A água do rio abastece as estações de tratamento de Alvorada e de Gravataí. A Corsan informou que foi contatada pela prefeitura e que está analisando os locais junto com empresas especializadas para verificar "necessidade de adoção de medidas de remediação". Nos locais de captação, já são feitas limpezas periódicas.
A Fundação Municipal do Meio Ambiente de Gravataí diz que acionou a Fundação Estadual de Proteção Ambiental (Fepam) e que não pode agir por contra própria, já que a responsabilidade é estadual. GZH também entrou em contato com a Fepam, que se manifestou por meio de nota.
O órgão diz que recebeu o alerta da FMMA no dia 19 de maio, mas que não se trata de um problema pontual, e sim de um conjunto de situações. A Fepam realiza periodicamente a avaliação da qualidade da água da bacia com base nos dados da Rede Básica de Monitoramento da Qualidade da Água.
O último relatório indica "uma piora nos últimos anos ocasionada pelo excesso de nutrientes, principalmente mais próximo à foz do rio Gravataí, que já apontava para o risco de sua eutrofização". Os principais motivos, conforme o órgão, são "temperaturas mais altas, pHs alcalinos, fluxo hídrico lento ou negativo, estiagem e falta de saneamento, provocando a proliferação de macrófitas aquáticas".
A Fepam também informou que a melhoria da qualidade depende da integração da gestão dos recursos hídricos, e que uma das ações em desenvolvimento pela Secretaria do Meio Ambiente e Infraestrutura é o programa gaúcho Revitalização de Bacias Hidrográficas, que terá investimento de R$ 4,5 milhões de verba federal.
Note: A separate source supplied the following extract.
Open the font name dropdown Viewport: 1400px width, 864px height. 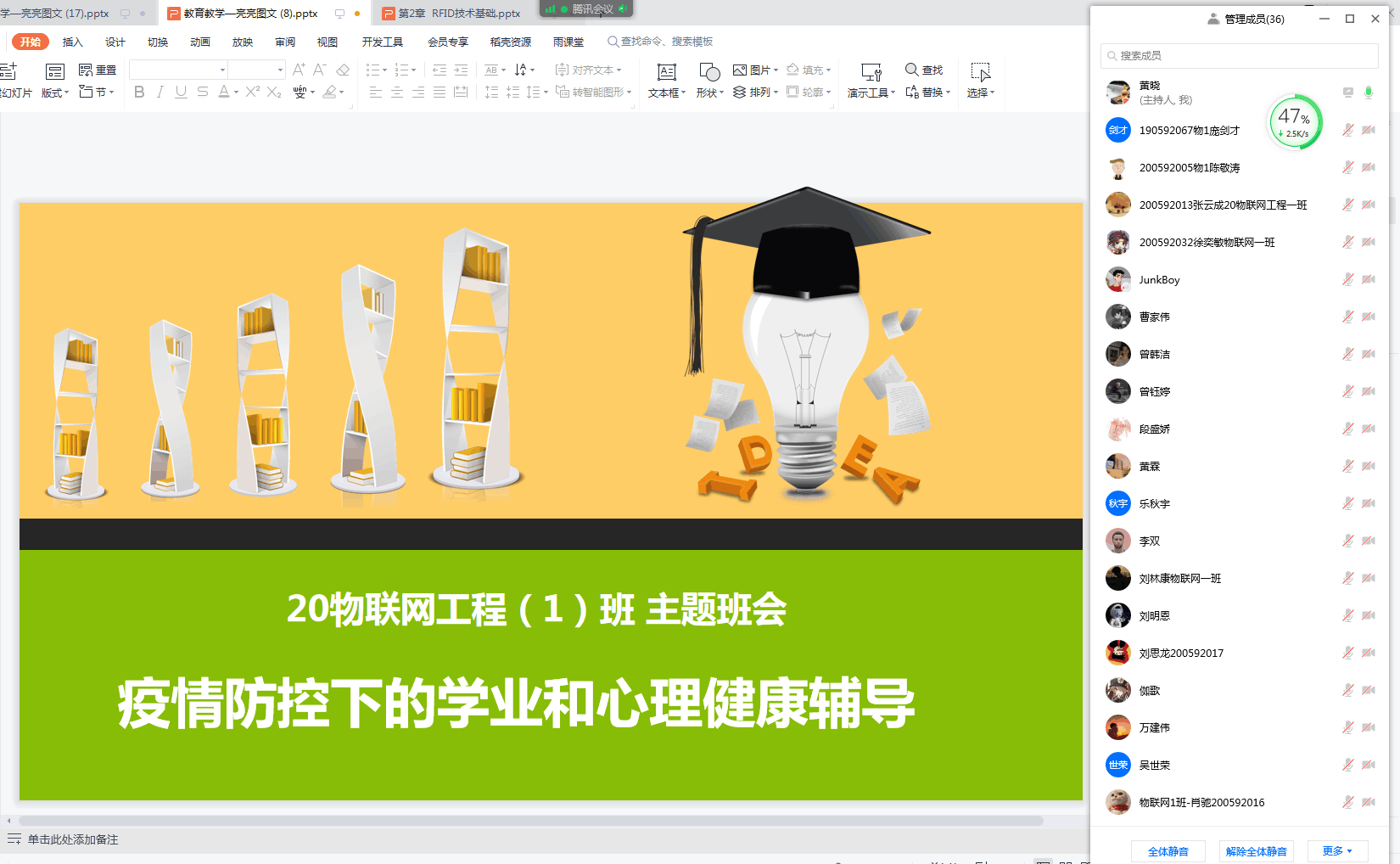(222, 70)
As bacias dos rios Gravataí e Sinos serão as primeiras a receberam investimentos, já que estão entre as mais poluídas.
"As ações têm o intuito de reverter ou reduzir os impactos ambientais ocorridos nestas unidades hidrográficas, com consequências relevantes nas áreas social e econômica. Entre as principais medidas estão a recuperação de áreas de preservação permanente, a recomposição da cobertura vegetal, a elaboração de diagnósticos ambientais, a recuperação e controle de processos erosivos e de áreas degradadas, a conservação da biodiversidade e a promoção da educação ambiental", diz trecho da nota.
Questionada sobre medidas para conter o problema das macrófitas, a assessoria de imprensa informou que não há uma ação específica e que os técnicos acreditam que, caso chova, o acúmulo de plantas será amenizado.